A financial bottleneck can be quickly compensated for with a loan. Ultimately, banks also make a living from lending. But what if a loan already exists? Can a second loan be taken out despite high debts?
Apply for credit despite credit
A loan is always entered in the Credit Bureau. An inquiry is also reported to the Credit Bureau. If you already have to pay off a loan and want to apply for a new one, you have to be aware of this fact. The first way undoubtedly leads to the bank that already has the loan. In many cases, the bank agrees to increase the existing loan.
However, this only happens if there are no negative entries in the Credit Bureau. However, the banks do not like to see it if an existing loan should be increased several times despite high debts. At some point the point comes, then the banks simply say no. That doesn’t even have to have anything to do with Credit Bureau, but if you want to constantly increase a loan, it clearly shows that it is not that far out with money.

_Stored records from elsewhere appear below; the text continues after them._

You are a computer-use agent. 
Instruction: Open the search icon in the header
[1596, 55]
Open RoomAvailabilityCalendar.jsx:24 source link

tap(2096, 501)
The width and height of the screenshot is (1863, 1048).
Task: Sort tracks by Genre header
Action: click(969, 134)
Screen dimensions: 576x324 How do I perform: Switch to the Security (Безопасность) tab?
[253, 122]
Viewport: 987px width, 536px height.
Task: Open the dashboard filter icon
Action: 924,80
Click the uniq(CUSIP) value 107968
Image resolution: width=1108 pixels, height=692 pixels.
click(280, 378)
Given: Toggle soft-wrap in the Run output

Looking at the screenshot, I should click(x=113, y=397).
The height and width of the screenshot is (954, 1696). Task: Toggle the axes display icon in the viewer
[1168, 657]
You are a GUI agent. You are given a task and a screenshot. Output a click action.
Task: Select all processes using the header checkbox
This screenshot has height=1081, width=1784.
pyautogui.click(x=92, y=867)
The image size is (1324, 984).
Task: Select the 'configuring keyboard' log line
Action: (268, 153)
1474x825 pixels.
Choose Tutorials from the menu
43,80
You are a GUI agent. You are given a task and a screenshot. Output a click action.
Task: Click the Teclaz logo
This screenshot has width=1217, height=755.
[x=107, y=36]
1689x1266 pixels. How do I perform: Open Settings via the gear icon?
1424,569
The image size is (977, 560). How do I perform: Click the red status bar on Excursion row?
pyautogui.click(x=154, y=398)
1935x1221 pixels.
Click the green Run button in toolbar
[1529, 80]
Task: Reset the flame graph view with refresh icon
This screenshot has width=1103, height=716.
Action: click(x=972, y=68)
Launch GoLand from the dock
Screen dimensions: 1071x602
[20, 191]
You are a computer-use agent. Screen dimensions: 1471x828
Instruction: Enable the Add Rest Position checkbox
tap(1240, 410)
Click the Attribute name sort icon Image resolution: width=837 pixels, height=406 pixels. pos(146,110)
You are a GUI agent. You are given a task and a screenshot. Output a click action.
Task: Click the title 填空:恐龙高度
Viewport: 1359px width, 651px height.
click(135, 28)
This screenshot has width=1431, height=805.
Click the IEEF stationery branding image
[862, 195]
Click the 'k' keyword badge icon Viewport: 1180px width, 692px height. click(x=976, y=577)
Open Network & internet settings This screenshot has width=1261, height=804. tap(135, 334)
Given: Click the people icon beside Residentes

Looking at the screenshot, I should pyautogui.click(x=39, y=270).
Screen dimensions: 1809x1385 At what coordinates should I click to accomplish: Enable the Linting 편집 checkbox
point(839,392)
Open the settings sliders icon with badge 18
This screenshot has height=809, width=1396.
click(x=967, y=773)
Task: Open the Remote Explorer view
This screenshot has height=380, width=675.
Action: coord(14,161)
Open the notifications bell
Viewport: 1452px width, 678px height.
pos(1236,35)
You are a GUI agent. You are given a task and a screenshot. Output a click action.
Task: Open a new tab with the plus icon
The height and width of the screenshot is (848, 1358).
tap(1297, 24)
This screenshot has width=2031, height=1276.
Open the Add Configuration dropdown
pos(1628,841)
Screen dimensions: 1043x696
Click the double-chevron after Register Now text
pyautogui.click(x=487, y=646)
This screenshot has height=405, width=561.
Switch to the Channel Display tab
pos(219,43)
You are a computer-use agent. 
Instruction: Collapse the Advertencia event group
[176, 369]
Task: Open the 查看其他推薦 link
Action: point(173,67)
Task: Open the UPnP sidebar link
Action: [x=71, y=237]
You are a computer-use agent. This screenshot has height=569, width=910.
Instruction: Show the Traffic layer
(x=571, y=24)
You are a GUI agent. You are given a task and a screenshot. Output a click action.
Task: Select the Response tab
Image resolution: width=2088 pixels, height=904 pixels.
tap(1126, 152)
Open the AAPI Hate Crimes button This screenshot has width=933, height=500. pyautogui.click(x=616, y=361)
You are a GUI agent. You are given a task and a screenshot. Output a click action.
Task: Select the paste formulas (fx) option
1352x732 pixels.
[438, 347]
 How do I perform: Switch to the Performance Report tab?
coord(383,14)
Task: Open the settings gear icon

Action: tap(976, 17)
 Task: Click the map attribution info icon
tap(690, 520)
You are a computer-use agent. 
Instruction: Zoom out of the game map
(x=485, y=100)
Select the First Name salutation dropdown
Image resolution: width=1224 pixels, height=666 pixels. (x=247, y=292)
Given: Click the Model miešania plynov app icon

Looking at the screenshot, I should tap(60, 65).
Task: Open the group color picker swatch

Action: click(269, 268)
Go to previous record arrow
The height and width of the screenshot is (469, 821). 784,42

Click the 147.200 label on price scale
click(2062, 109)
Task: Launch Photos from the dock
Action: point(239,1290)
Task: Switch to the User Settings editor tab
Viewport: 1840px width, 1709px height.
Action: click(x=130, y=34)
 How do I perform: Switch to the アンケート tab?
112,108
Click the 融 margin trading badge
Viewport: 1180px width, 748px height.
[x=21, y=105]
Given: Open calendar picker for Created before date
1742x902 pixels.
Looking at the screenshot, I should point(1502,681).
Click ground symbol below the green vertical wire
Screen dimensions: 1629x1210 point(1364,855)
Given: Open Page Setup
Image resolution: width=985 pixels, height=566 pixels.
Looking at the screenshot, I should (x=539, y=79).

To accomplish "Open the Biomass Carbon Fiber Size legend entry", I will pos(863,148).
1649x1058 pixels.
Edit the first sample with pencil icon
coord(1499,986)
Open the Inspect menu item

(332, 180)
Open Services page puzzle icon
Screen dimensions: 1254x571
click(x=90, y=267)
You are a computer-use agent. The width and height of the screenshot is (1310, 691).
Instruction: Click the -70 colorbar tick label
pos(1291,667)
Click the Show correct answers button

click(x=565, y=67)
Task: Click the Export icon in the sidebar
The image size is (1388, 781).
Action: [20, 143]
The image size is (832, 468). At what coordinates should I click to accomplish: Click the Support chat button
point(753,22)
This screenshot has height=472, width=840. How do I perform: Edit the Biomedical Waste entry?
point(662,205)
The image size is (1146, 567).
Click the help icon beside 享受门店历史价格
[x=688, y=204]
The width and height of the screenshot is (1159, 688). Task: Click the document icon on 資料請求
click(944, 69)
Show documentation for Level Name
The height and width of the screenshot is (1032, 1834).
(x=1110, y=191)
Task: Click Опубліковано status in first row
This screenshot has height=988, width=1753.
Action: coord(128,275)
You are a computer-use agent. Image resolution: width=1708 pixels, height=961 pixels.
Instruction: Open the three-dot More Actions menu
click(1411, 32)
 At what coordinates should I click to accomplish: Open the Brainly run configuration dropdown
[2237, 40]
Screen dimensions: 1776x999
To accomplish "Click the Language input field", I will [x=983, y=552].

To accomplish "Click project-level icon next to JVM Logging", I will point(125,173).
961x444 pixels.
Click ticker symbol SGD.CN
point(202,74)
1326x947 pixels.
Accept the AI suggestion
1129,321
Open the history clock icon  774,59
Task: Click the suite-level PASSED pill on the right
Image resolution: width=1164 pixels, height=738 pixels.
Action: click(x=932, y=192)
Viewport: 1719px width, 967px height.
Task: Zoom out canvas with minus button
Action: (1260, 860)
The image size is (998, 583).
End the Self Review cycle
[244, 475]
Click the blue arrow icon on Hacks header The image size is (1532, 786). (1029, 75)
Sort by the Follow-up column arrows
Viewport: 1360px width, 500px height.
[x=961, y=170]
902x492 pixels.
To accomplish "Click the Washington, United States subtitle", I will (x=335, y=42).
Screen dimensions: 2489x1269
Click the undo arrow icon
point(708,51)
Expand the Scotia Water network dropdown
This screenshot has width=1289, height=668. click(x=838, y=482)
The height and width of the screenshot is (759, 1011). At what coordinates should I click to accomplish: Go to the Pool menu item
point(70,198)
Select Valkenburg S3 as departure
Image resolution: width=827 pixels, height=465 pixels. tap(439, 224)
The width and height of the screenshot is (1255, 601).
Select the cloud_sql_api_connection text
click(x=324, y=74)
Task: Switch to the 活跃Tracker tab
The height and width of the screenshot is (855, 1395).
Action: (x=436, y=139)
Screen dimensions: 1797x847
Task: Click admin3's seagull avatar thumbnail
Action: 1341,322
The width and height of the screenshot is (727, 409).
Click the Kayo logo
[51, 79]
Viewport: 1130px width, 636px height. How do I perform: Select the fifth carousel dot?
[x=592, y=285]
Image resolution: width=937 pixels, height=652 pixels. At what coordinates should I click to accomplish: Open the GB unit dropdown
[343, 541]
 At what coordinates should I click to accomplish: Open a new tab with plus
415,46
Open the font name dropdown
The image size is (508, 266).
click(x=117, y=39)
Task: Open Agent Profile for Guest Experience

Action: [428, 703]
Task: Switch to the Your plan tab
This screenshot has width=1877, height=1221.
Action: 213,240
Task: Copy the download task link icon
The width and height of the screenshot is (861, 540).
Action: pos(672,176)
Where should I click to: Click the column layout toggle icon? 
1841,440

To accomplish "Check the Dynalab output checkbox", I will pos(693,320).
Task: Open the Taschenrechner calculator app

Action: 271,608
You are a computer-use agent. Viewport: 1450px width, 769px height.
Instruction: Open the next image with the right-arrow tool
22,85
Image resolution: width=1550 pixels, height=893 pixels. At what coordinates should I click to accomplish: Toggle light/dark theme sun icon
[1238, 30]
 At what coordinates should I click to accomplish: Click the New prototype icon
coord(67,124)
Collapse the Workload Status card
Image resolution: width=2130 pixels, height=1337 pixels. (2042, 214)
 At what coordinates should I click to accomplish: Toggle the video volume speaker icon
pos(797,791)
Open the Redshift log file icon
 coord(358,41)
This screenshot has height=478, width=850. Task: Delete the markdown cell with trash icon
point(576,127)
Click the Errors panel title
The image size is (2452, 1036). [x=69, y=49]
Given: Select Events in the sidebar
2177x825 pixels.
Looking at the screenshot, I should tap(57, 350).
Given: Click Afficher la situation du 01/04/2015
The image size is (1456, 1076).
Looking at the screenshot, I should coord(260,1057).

Do not take out more loans than can be paid
For the borrower, the basic rule is to no longer take out a loan despite high debts if the income is simply not sufficient for the repayment. Overestimating oneself often leads to overindebtedness, which can no longer be overcome quickly. Applying for a loan can also prove to be cheap if the interest rates have dropped significantly since the loan was taken out.
A new loan can then save money, especially since such a loan can also be used for debt restructuring. This is particularly interesting for real estate loans that have a long term anyway. During this period, interest rates can fall, but of course also rise. A loan despite high debts really makes sense if it is used for debt rescheduling and thus money can also be saved.